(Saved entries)
##############################

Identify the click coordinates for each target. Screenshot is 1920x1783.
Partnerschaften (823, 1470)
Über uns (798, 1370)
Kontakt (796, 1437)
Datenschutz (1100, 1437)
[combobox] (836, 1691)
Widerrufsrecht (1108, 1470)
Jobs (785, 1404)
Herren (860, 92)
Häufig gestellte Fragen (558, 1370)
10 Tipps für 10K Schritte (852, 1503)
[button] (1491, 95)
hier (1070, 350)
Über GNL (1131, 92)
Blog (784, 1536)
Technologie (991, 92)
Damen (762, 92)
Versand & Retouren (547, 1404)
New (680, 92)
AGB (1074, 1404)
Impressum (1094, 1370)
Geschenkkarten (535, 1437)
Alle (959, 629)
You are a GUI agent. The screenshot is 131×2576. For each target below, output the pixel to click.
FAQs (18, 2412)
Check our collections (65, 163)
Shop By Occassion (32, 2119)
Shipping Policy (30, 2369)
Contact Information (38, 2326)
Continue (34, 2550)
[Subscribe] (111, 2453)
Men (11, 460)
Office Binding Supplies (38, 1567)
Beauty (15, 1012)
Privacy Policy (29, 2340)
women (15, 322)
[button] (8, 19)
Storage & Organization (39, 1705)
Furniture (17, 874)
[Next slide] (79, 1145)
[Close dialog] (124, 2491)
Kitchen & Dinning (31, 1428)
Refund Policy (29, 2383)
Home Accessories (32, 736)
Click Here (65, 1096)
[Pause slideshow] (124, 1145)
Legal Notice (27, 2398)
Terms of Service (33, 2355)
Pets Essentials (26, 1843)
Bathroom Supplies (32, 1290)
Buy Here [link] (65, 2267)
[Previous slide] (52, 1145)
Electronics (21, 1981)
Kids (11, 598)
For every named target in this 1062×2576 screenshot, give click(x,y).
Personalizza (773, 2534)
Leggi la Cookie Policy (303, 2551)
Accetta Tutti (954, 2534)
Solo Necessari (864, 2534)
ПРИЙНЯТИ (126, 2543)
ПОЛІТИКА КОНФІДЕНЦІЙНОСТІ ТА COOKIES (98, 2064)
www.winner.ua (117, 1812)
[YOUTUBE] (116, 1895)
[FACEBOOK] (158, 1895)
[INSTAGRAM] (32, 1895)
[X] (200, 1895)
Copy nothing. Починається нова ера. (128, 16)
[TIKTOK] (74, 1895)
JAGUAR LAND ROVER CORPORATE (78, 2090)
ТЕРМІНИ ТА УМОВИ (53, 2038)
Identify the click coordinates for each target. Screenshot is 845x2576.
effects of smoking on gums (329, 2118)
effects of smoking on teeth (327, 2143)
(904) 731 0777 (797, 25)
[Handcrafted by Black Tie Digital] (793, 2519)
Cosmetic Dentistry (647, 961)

##############################

**EXERCISE INSTRUCTIONS:**
From the data above, copy every line where "Identify" appears.

**ANSWER TO THIS TASK:**
Identify the click coordinates for each target. Screenshot is 1920x1783.
Identify the click coordinates for each target. Screenshot is 845x2576.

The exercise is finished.